Papers I Read Notes and Summaries

Gradient Surgery for Multi-Task Learning

  • The paper hypothesizes that main optimization challenges in multi-task learning arise because of negative interference between different tasks’ gradients.

  • It hypothesizes that negative interference happens when:

    • The gradients are conflicting (i.e., have a negative cosine similarity).

    • The gradients coincide with high positive curvature.

    • The difference in gradient magnitude is quite large.

  • The paper proses to work around this problem by performing “gradient surgery.”

  • If two gradients are conflicting, modify the gradients by projecting each onto the other’s normal plane.
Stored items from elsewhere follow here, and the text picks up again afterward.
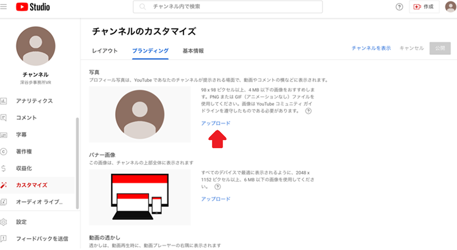
Task: Switch to the レイアウト tab
Action: pos(105,51)
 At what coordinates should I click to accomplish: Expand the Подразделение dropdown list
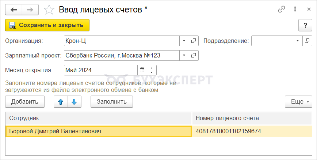(x=298, y=41)
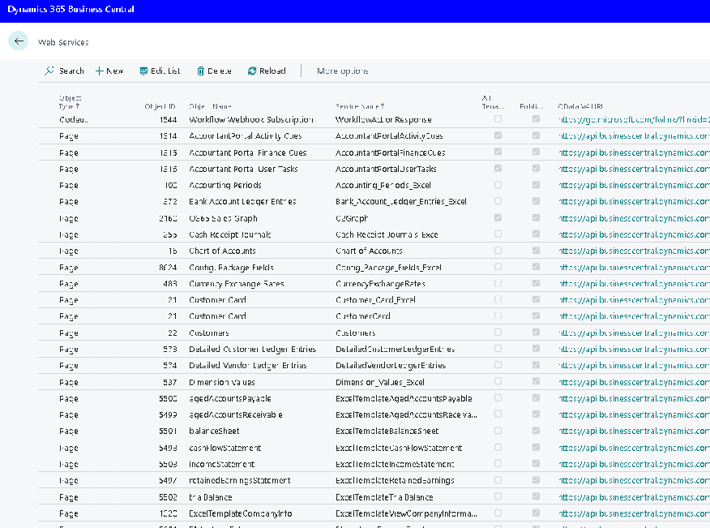The height and width of the screenshot is (528, 710).
Task: Toggle Published checkbox for Accounting Periods row
Action: pos(536,185)
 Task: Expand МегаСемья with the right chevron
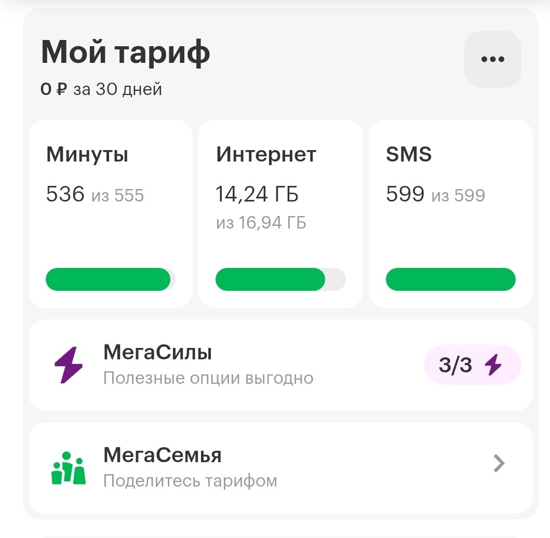499,463
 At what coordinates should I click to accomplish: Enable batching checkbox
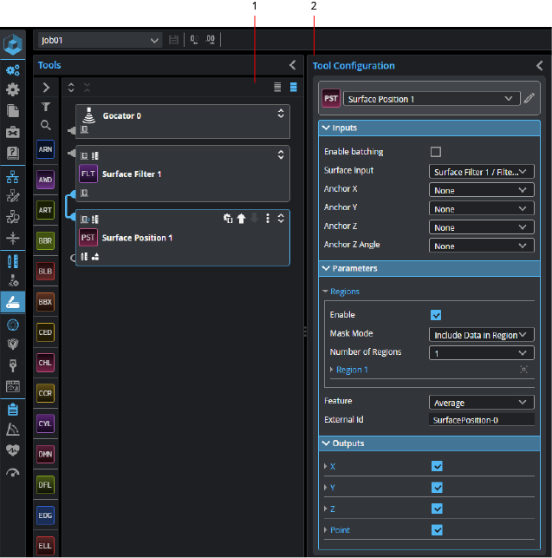[x=436, y=151]
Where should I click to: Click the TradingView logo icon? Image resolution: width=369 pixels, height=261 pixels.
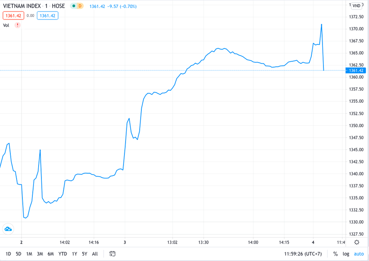click(8, 229)
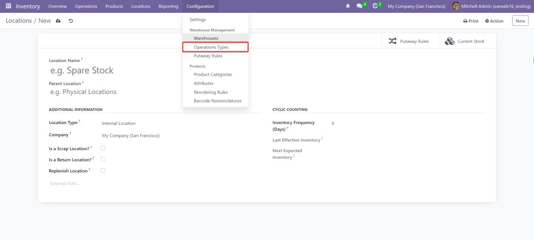Toggle Is a Return Location checkbox
Viewport: 534px width, 240px height.
103,159
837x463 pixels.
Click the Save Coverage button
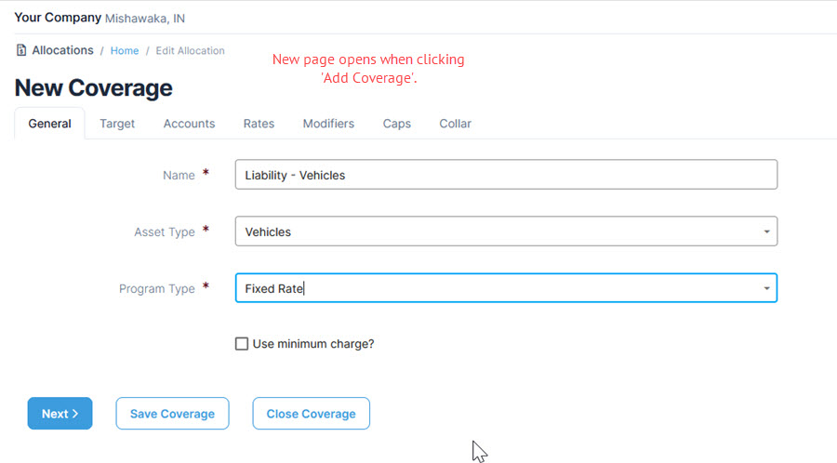click(x=172, y=414)
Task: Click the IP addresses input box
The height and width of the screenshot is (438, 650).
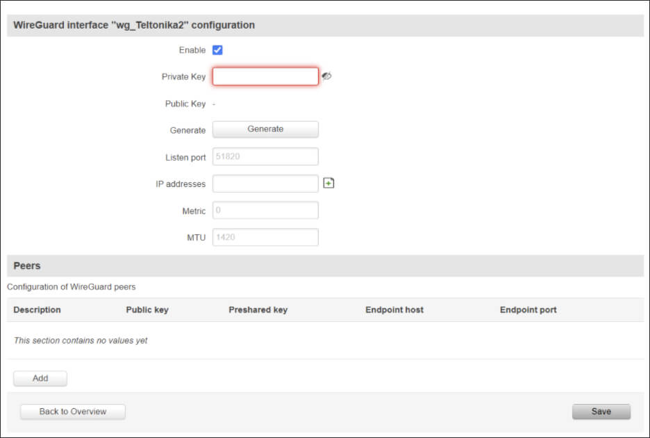Action: [265, 183]
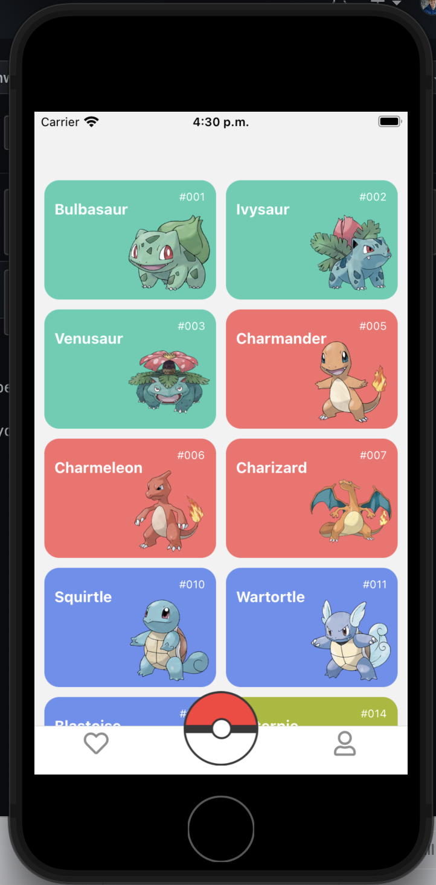
Task: Click the simulator home button
Action: tap(221, 829)
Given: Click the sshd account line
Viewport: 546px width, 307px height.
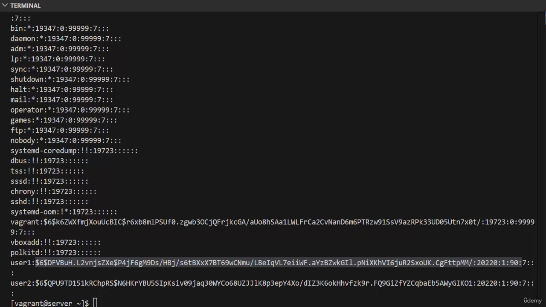Looking at the screenshot, I should (x=49, y=201).
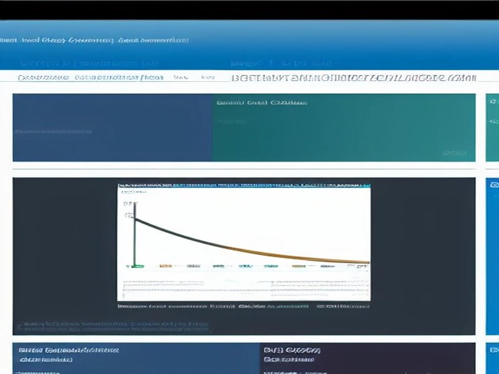The image size is (499, 374).
Task: Click the icon on the blue panel beside the chart
Action: coord(493,185)
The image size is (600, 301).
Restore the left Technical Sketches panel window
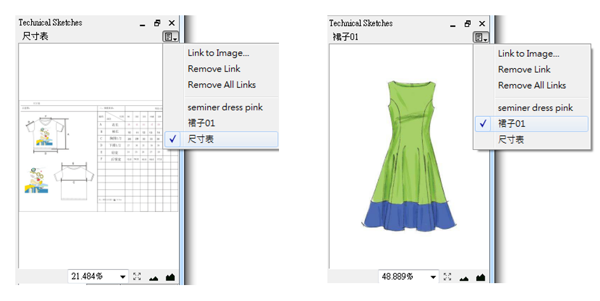click(x=157, y=23)
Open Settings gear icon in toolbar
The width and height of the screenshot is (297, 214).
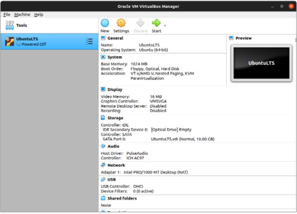pos(121,23)
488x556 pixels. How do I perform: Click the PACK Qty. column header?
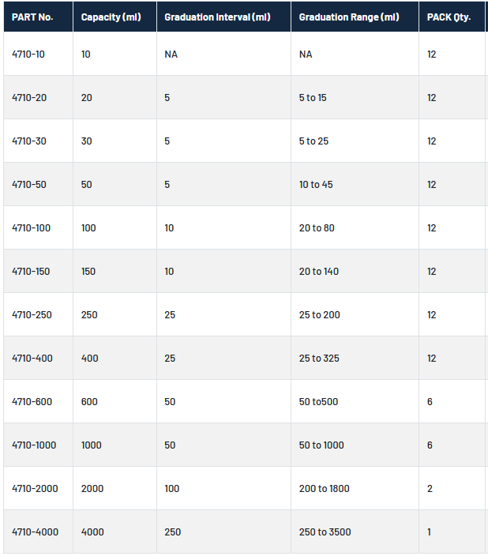(x=449, y=17)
  • This modification is equivalent to removing the conflicting component of the gradient.

  • This approach is referred to as projecting conflicting gradients (PCGrad).

  • Link to the paper

  • Theoretical Analysis

    • The paper proves the local conditions under which PCGrad improves multi-task gradient descent in the two-task setup.

    • The conditions are:

      • Angle between the task gradients is not too small.

      • Difference in the magnitude of the gradients is sufficiently large.

      • Curvature of the multi-task gradient is large.

      • Large enough learning rate.

  • Experimental Setup

    • Multi-task supervised learning

      • MutliMNIST, Multi-task CIFAR100, NYUv2.

      • For Multi-task CIFAR-100, PCGrad is used with the shared parameters of the routing networks.

      • For NYUv2, PCGrad is combined with MTAN.

      • In all the cases, using PCGrad improves the performance.

    • Multi-task Reinforcement Learning

      • Meta-World Benchmark

      • PCGrad + SAC outperforms all other baselines.

      • In the context of SAC, the paper suggests learning temperature $\alpha$ on a per-task basis.

    • Goal-conditioned Reinforcement Learning

      • Goal-conditioned robotic pushing task with a Sawyer robot.

      • PCGrad + SAC outperforms vanilla SAC.